Japanese people are VERY different than Americans. For example, in Japan it's all about developing relationships in business much more than just getting a deal done. If you don't have a long-standing relationship with potential customers/clients/business partners, you don't have business with them. It takes literally months and years to develop those relationships.
They are also very quiet. On the subways and trains people were very quiet. Americans are comparatively very loud.
Face is extremely important to them. You would never do anything or ask any question that would cause Japanese people to lose face. For example, at our business visit to Mazda's HQ in Hiroshima, I implied that there were similarities between Mazda's 3 and the BMW 3 series interior and asked if that was coincidence or intentional. Apparently that embarrassed the presenter and caused him to "lose face" (look bad) and he awkwardly and immediately got defensive and claimed that they did not copy BMW - which is totally bogus, everyone who's driven both cars knows that Mazda is a knock-off of BMW in some of their models.
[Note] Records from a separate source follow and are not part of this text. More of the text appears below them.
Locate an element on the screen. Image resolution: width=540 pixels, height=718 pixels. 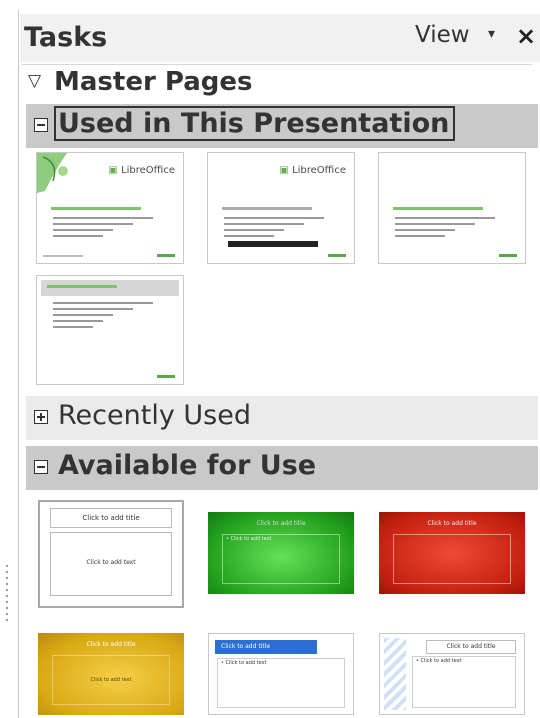
template-thumbnail-blue: Click to add title • Click to add text is located at coordinates (281, 674).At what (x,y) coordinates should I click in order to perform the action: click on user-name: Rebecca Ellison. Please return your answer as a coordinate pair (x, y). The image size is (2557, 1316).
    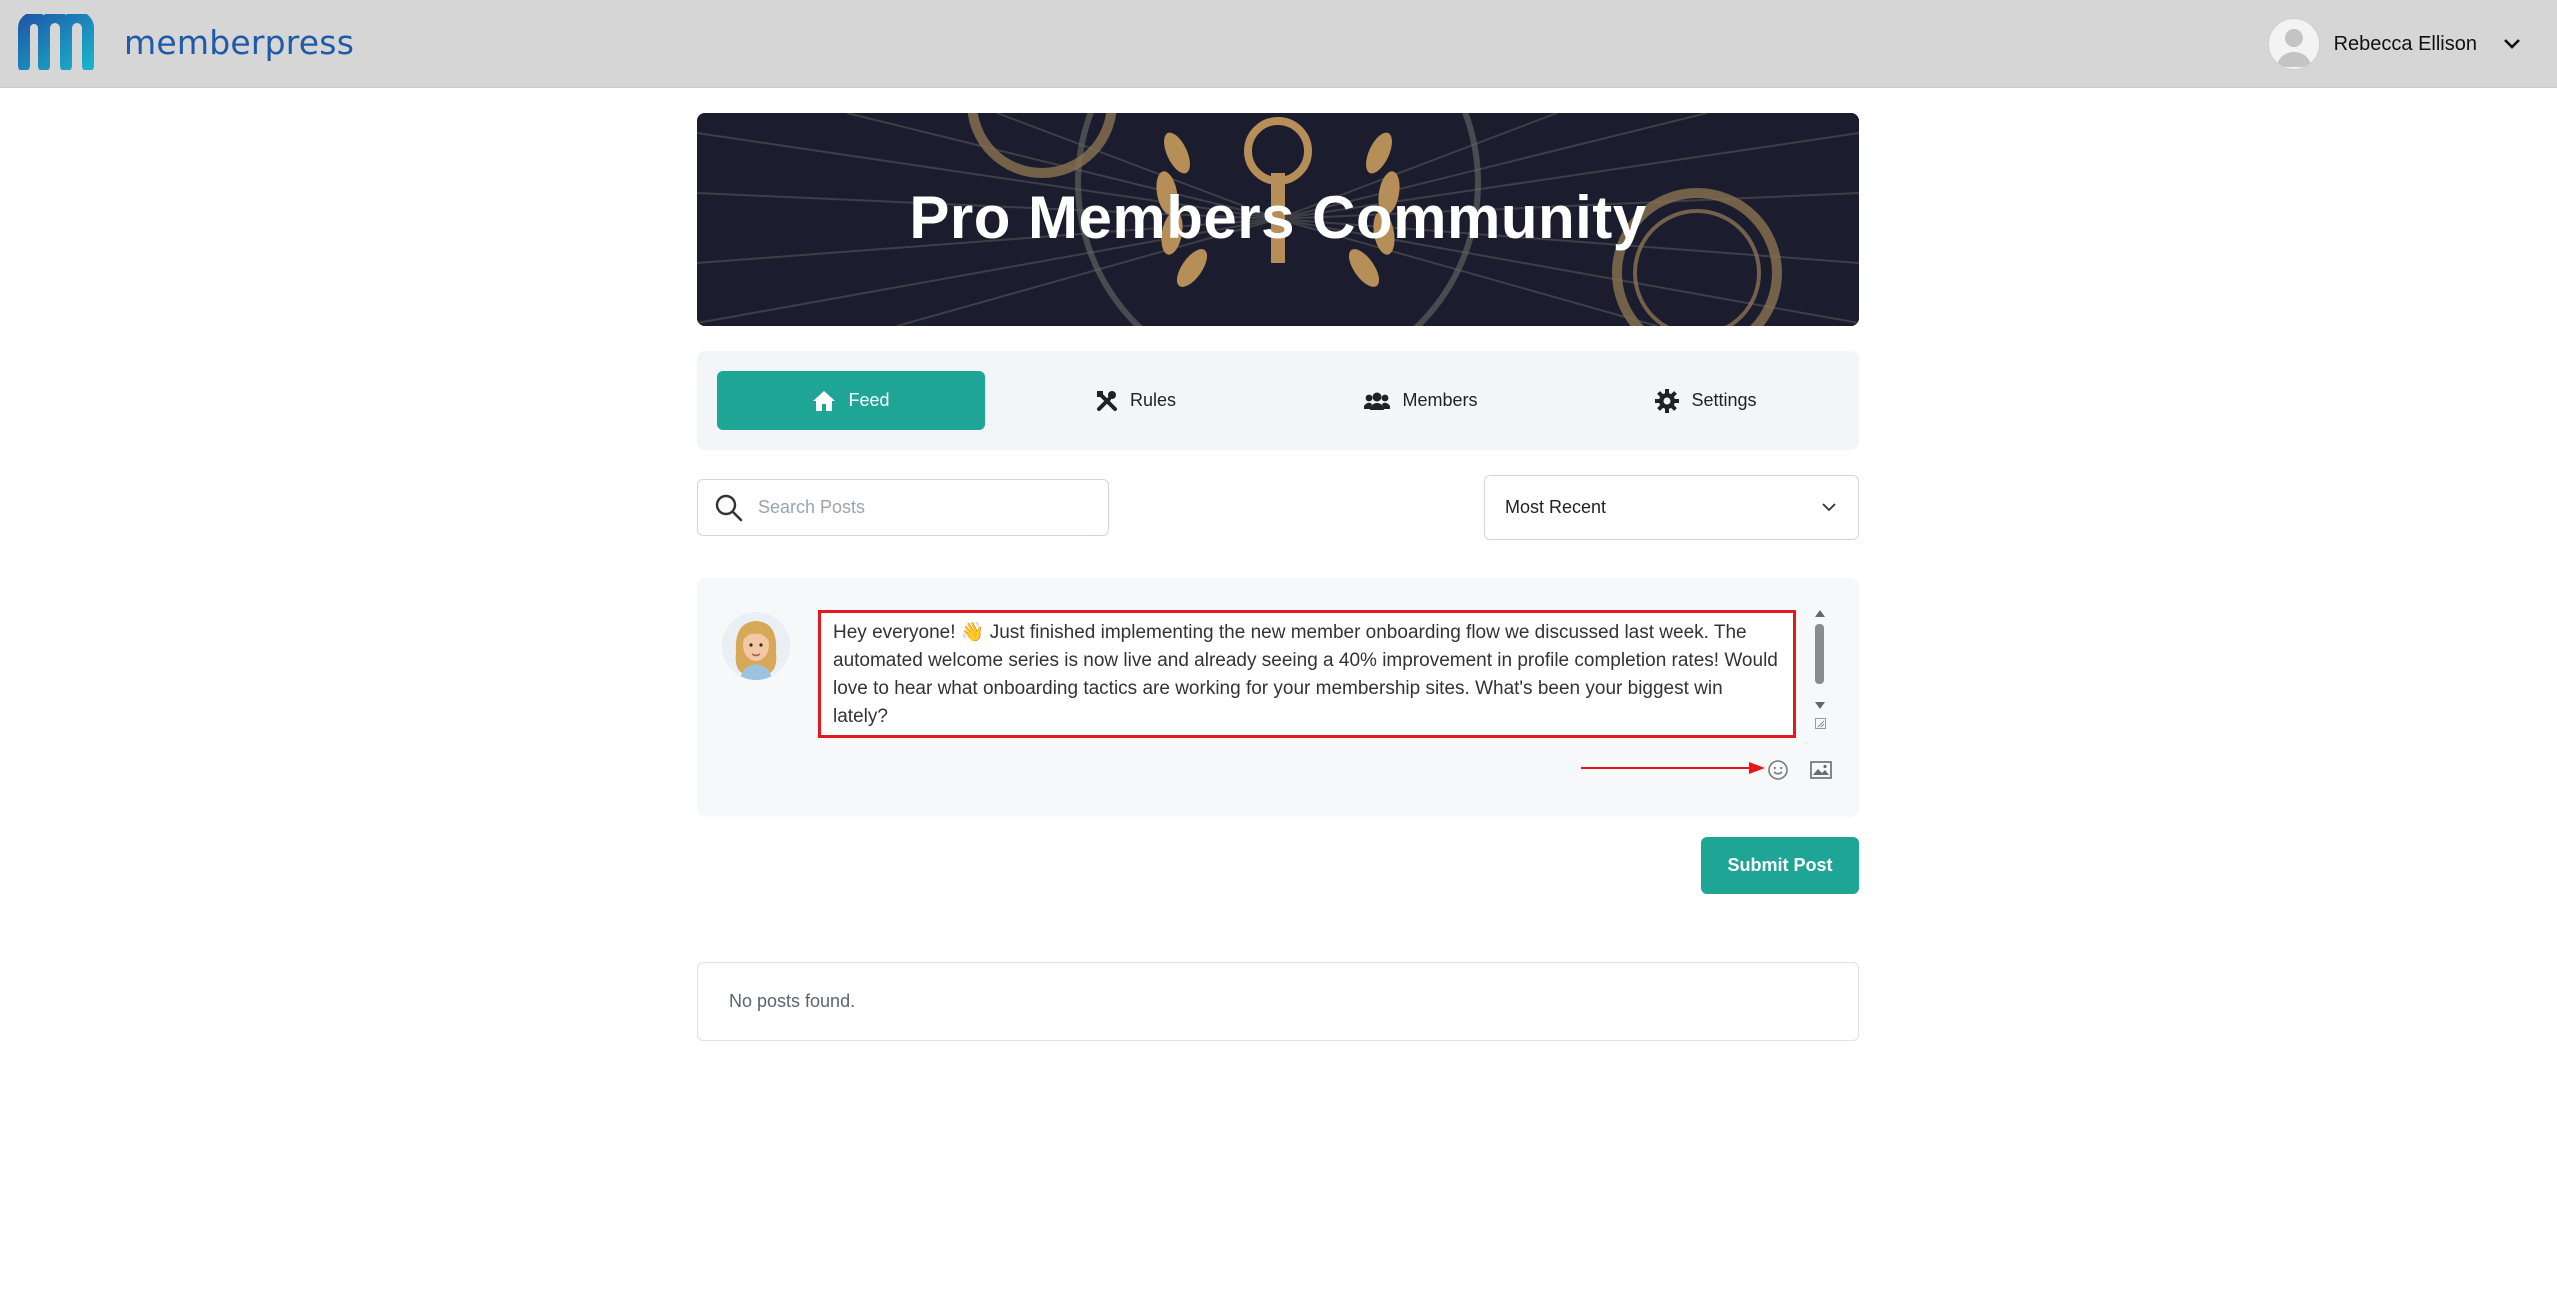
    Looking at the image, I should click on (2405, 44).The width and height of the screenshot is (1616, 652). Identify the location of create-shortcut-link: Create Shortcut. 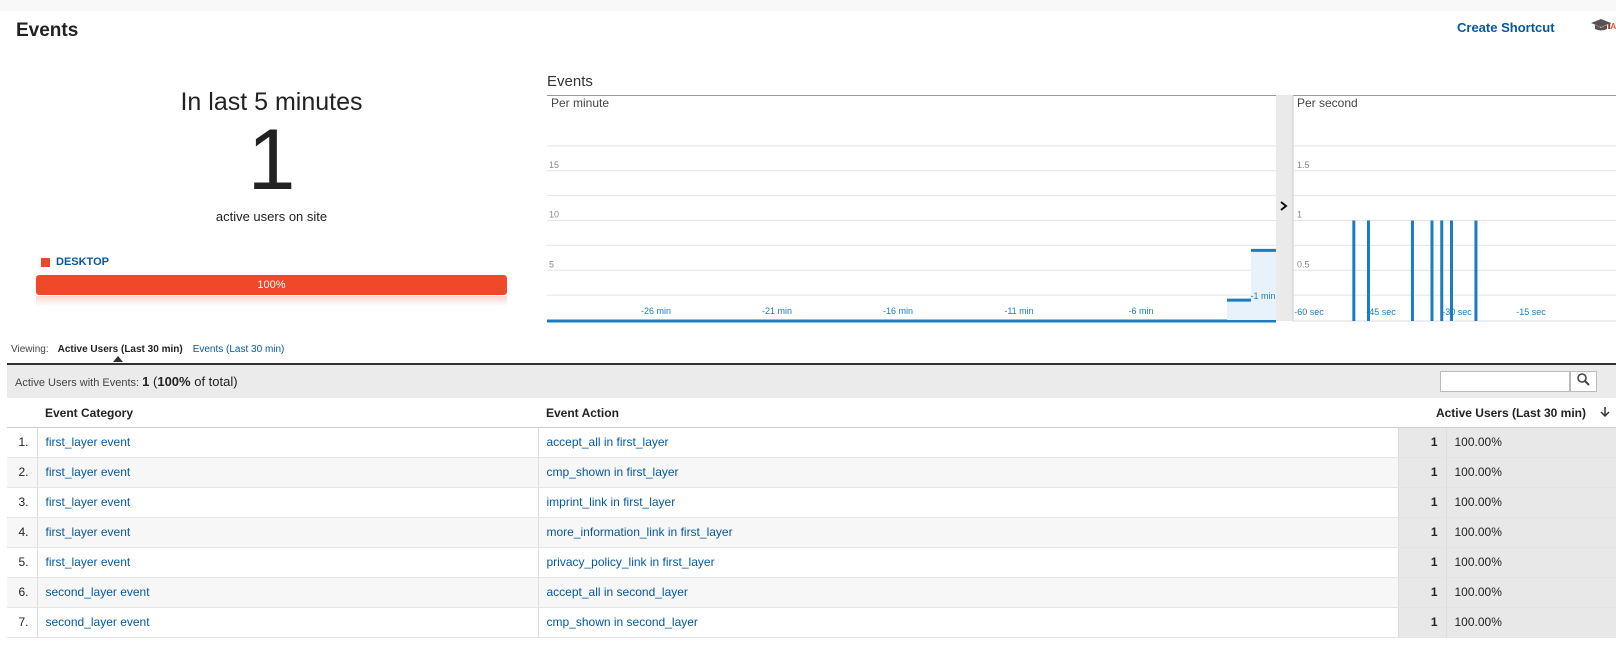
(1506, 28). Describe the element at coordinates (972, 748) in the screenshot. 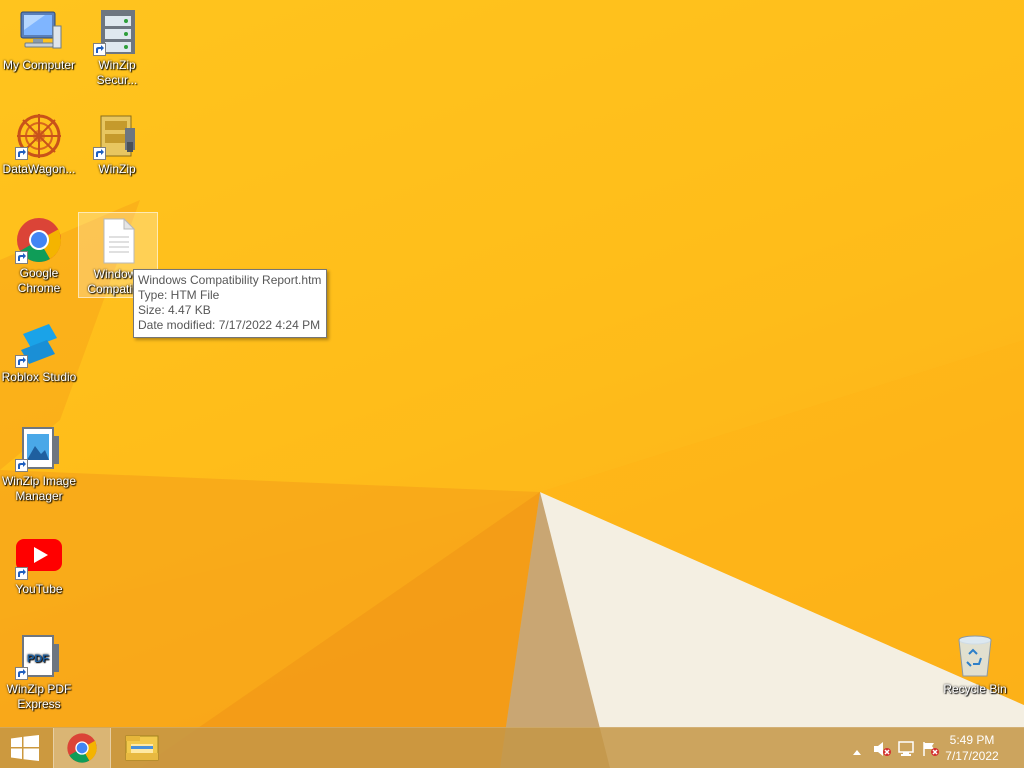

I see `taskbar-clock: 5:49 PM 7/17/2022` at that location.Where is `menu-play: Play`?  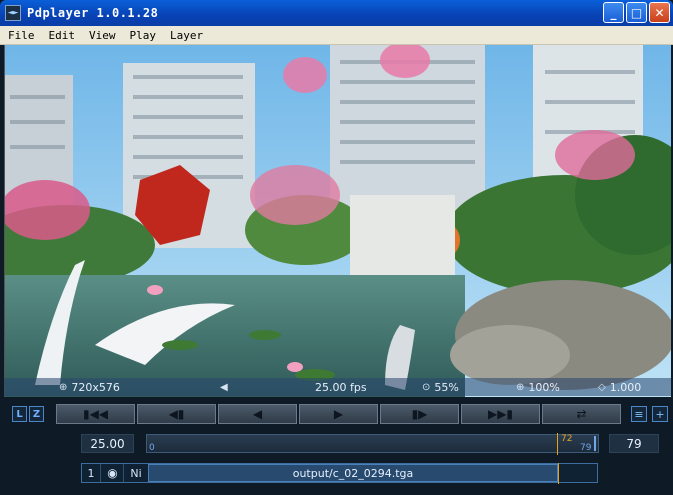 menu-play: Play is located at coordinates (142, 36).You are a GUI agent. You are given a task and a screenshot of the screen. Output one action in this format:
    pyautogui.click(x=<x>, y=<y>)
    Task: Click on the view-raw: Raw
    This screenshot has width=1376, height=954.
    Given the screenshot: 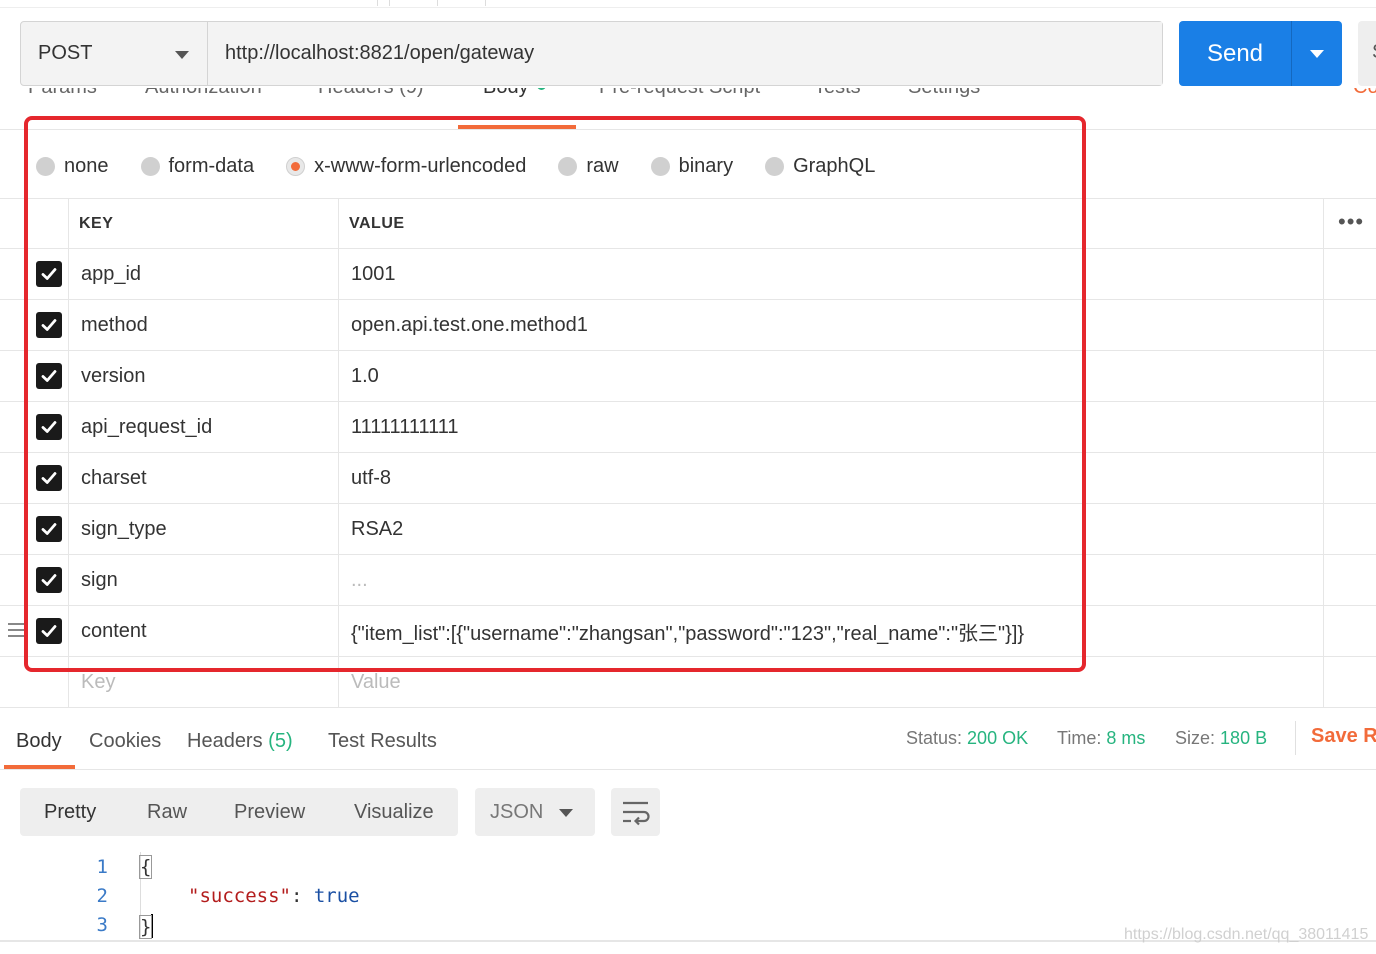 What is the action you would take?
    pyautogui.click(x=167, y=812)
    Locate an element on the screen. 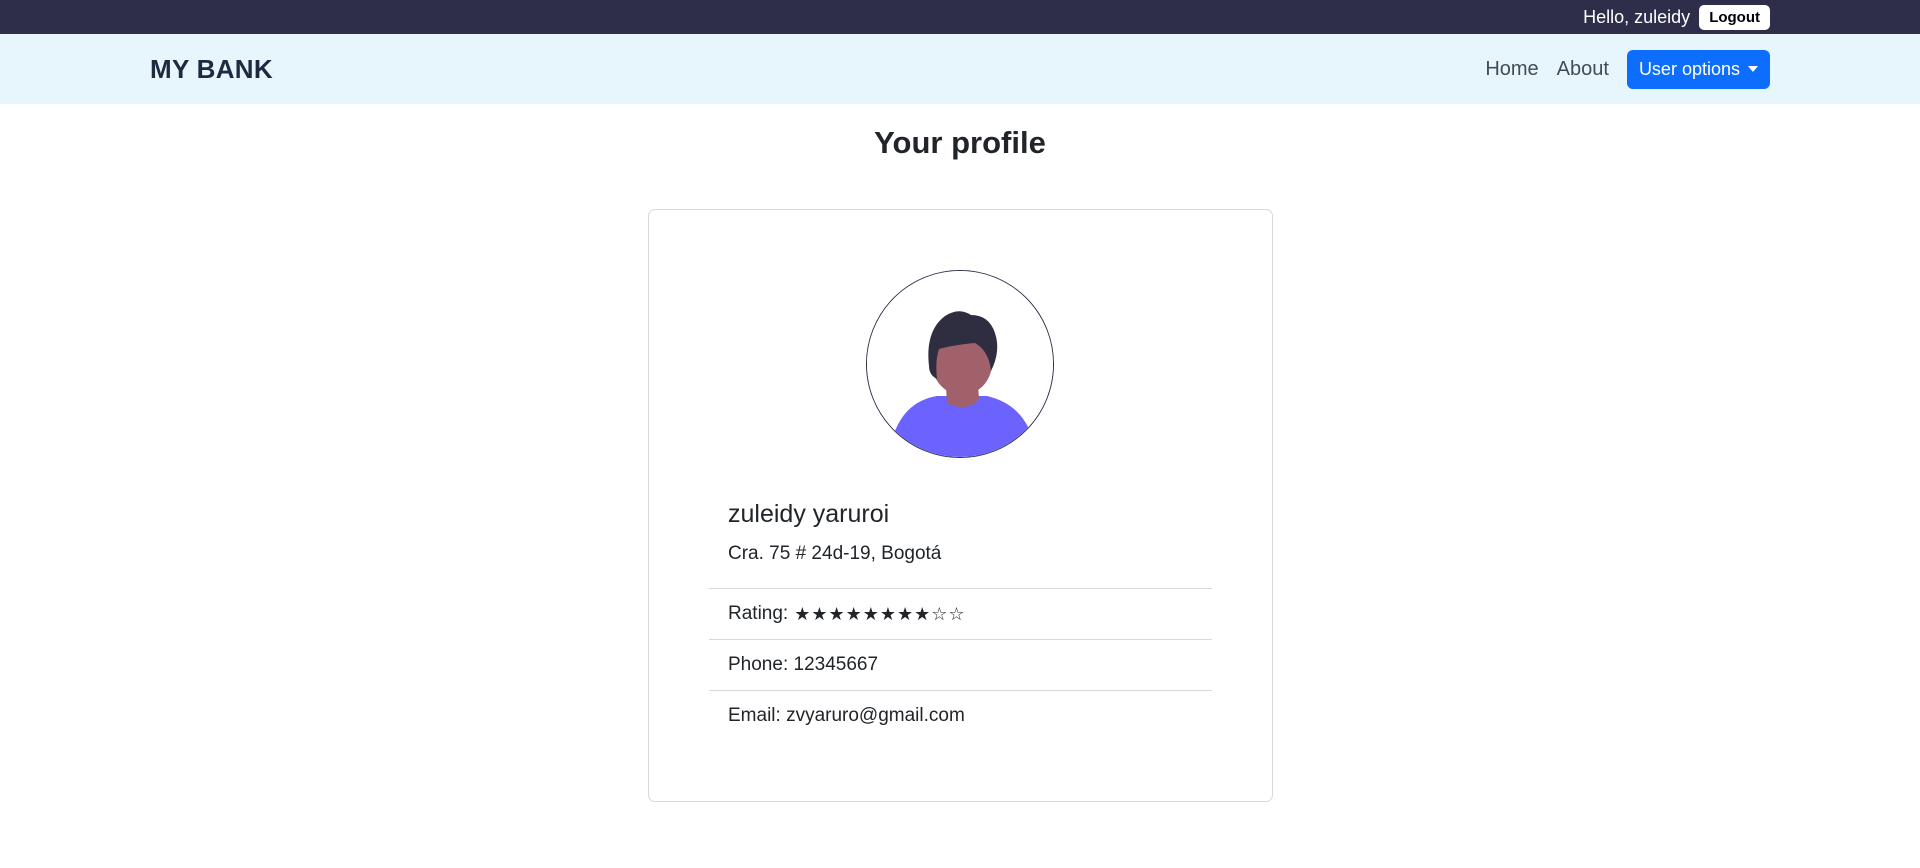 This screenshot has width=1920, height=868. profile-address: Cra. 75 # 24d-19, Bogotá is located at coordinates (835, 554).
Kyoto is old school Japanese. It has extremely rich and old history. Very old temples and places of worship for Shintoism and Buddhism. Hiroshima was incredibly sobering. That is the first place that an Atomic bomb was ever dropped. The devastation was unreal and the peace park memorial was fascinating. The mayor of Hiroshima has written on average about 2 letters per month to governments all over the world calling for the ending of nuclear weapons and dismantling of them. Each letter is personalized and posted on a wall in the peace park museum. There are hundreds and hundreds. None are based off any sort of template and most are in response to current testing of nuclear warheads. The world has completely ignored them. I don't know exactly how to convey the feeling, but here is the idea: they get bombed. Their people literally get blown to pieces. Their city was leveled in an instant. And in my experience there, I felt no grudge, bitterness or hatred towards Americans. They never retaliated. They don't seek to build Atomic bombs and retaliate. They just want peace. They want the warfare and the innocent casualties to end. That's all they want. And to see the world ignore them...it made me angry. That was probably the best word to describe the emotion. The vast majority of the victims of the A-bomb were innocent civilians - men, women, and children. I don't care the rationale, that isn't right.
While we were there, there were hundreds of Japanese school children apparently on field trips visiting this place. They love Americans. They would say hey to us in english (most Japanese people can read and write english quite well) and as I walked past the lines of them they all reached up to give high fives. So, the children and grandchildren of those who were bombed to bits by our parents and grandparents harbor no ill-will, no grudge. That, to me, is miraculous!
Time to board. I'll try to write more later and post pictures. This place is incredible and I think everyone should find a way to visit Asia as soon as they can.